SET OF TASKS:
- a) In the passage on arbitration awards, what did the Ninth Circuit say the country has become?
- b) Using the passage on arbitration awards, explain why courts can vacate an award based on an arbitrator's personal sense of "justice" and "public policy."

"We have become an arbitration nation," said the U.S. Court of Appeals for the Ninth Circuit earlier this year, "an increasing number of private disputes are resolved not by court, but by arbitrators."1 In the area of complex commercial contracts, arbitration clauses are often inserted based on the assumption that they will more efficiently resolve contractual disputes consistent with the contract's provisions. At times, however, arbitrators issue awards that impose their own view of a "just" remedy at the expense of the painstakingly negotiated provisions in the parties' contracts, effectively rewriting those contracts, and imposing obligations on the parties that they did not, and never would have, voluntarily assumed. When this happens, the limited scope of judicial review of arbitration awards can be discouraging to aggrieved parties, but discouragement need not deter them from seeking judicial review.
When arbitration awards resolving contract claims are not based on the actual provisions of the relevant contracts, but rather on an individual arbitrator's personal sense of "justice" and "public policy," they can be successfully challenged, and vacated by the courts.2 As the U.S. Supreme Court has explained, "the task of an arbitrator is to interpret and enforce a contract, not to make public policy," and where it does the latter, "an arbitration decision may be vacated under §10(a)(4) of the FAA [Federal Arbitration Act3] on the ground that the arbitrator 'exceeded [his or her] powers.'"4 In other words, interpretation of the parties' contract by the arbitrator is acceptable; interpolation and rewriting of it is not.5 The question is where are the Courts supposed to draw that line, and at what point do arbitration awards cross the line.

DATA EXCERPT:

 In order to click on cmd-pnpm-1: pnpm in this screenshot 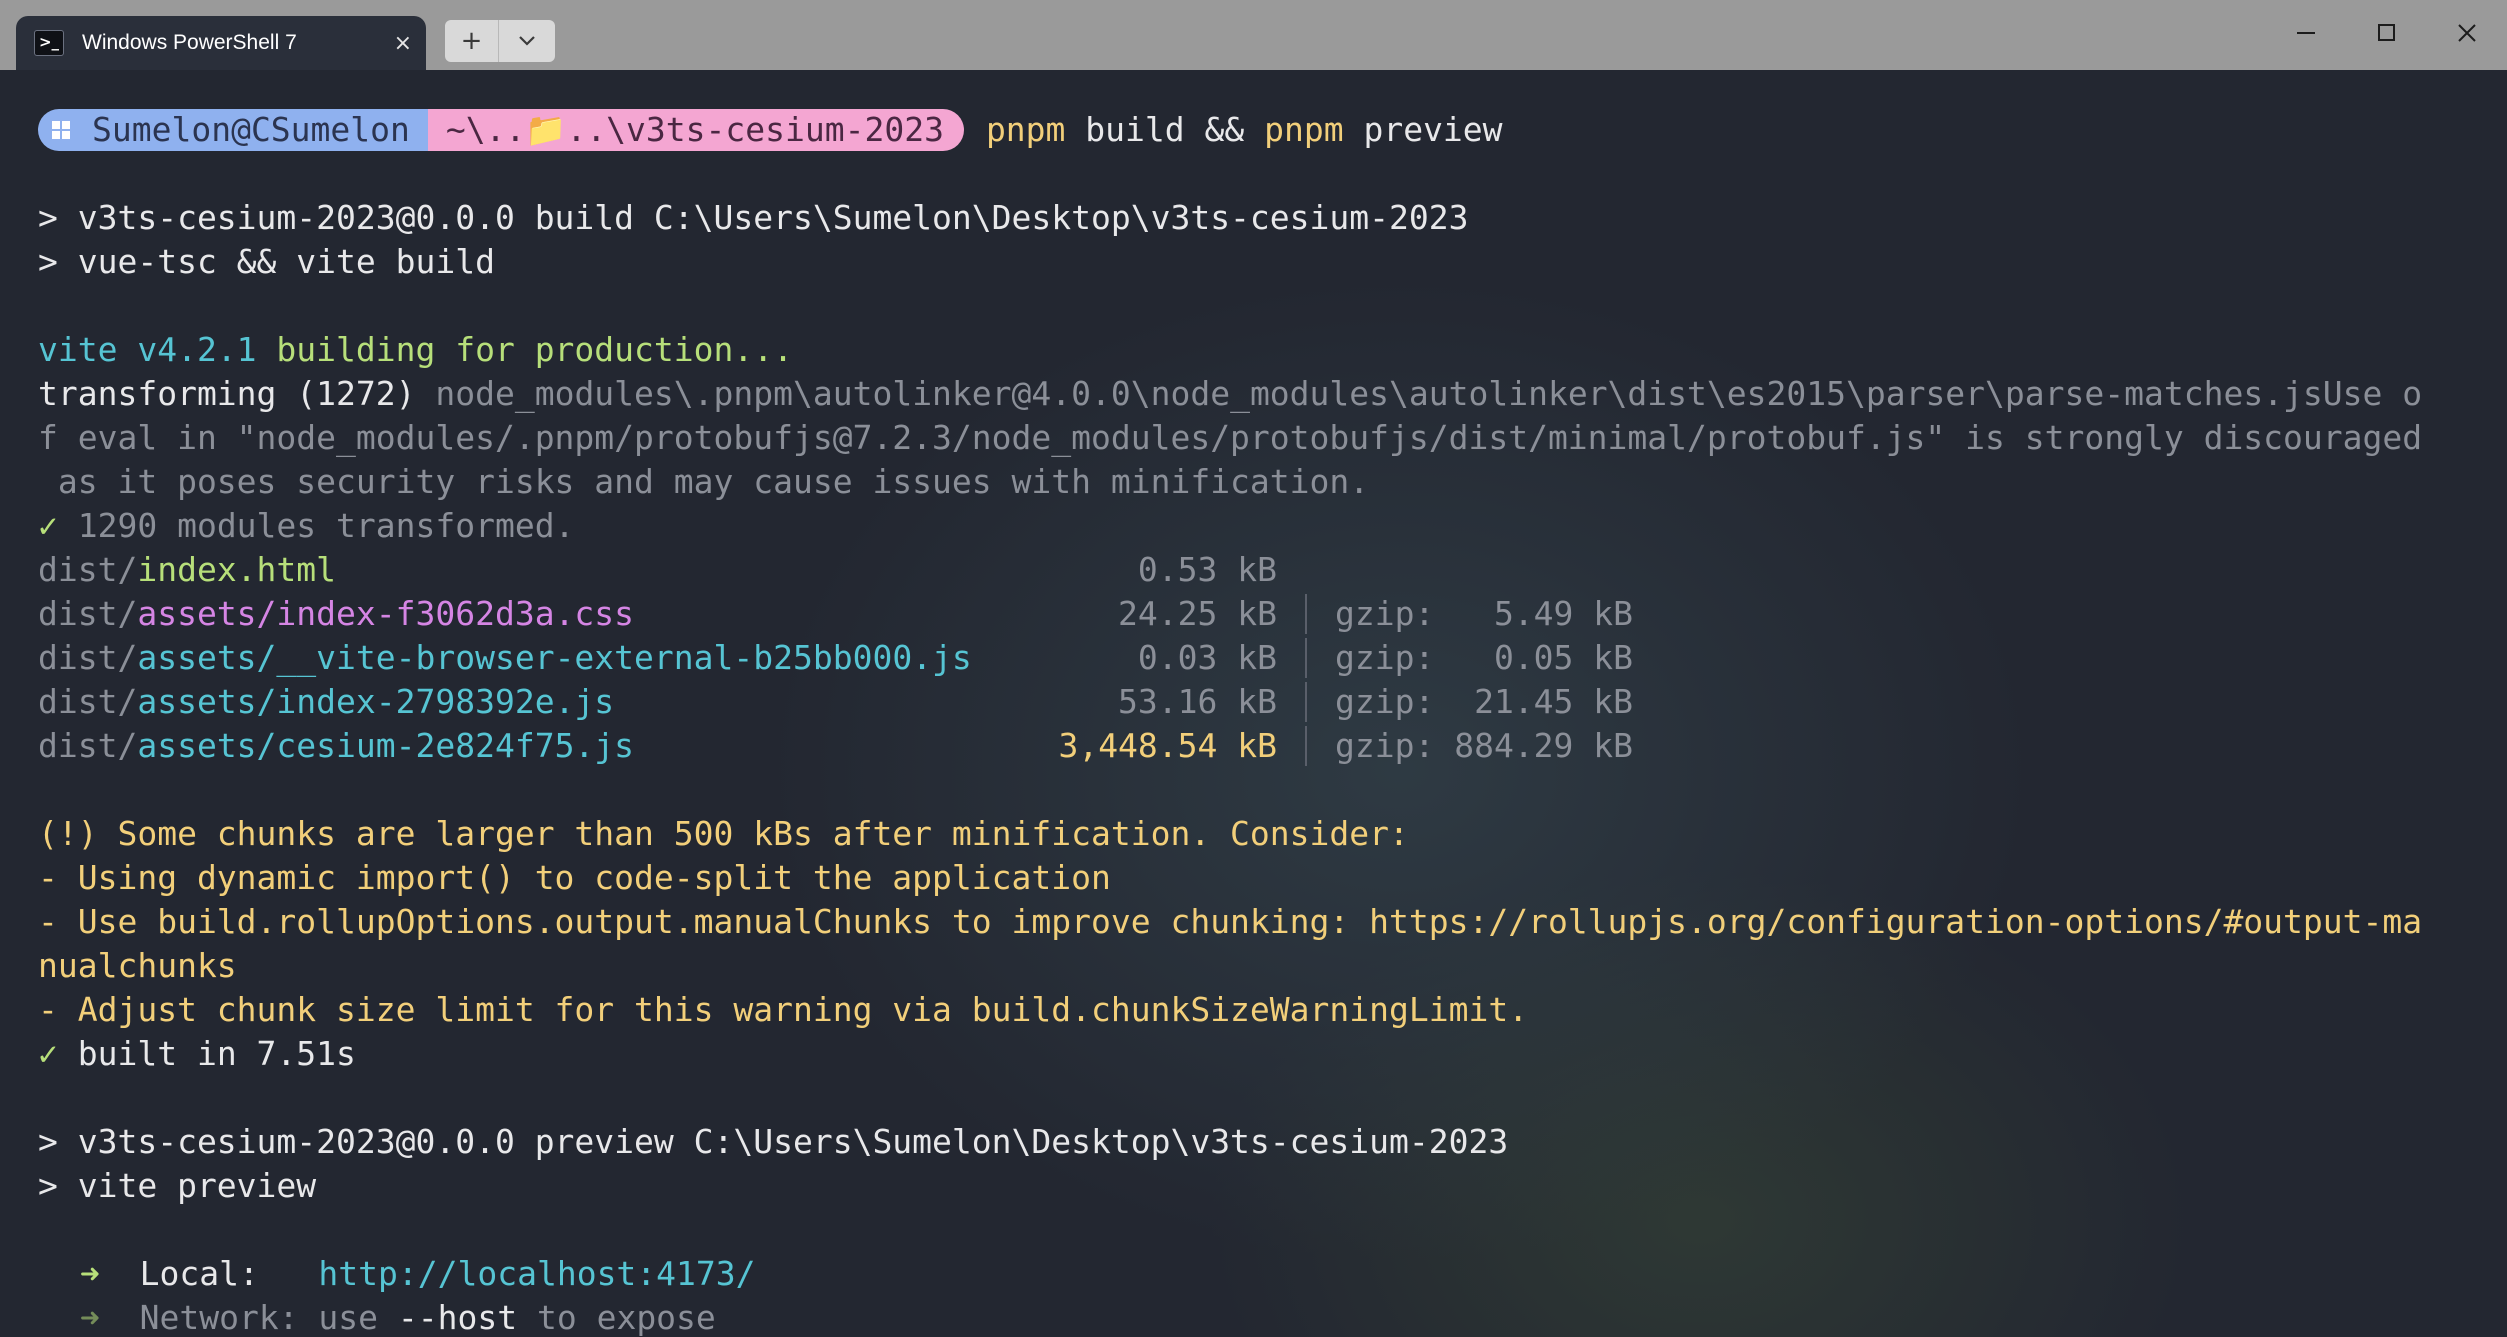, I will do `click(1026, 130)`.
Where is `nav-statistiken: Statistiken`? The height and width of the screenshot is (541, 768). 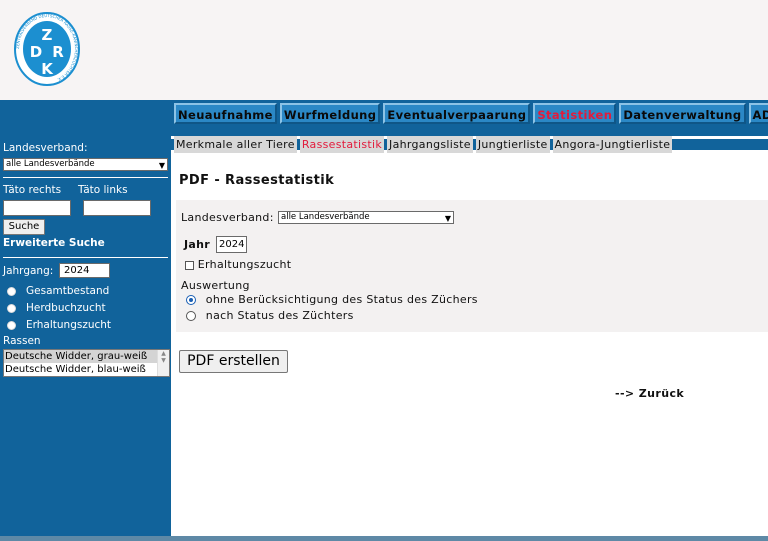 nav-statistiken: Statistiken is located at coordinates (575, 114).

TASK RESPONSES:
- a) An "arbitration nation."

- b) The Supreme Court has said that an arbitrator's task is to interpret and enforce a contract, not to make public policy. An arbitrator who does the latter has "exceeded [his or her] powers," which is a ground for vacating the award under §10(a)(4) of the Federal Arbitration Act.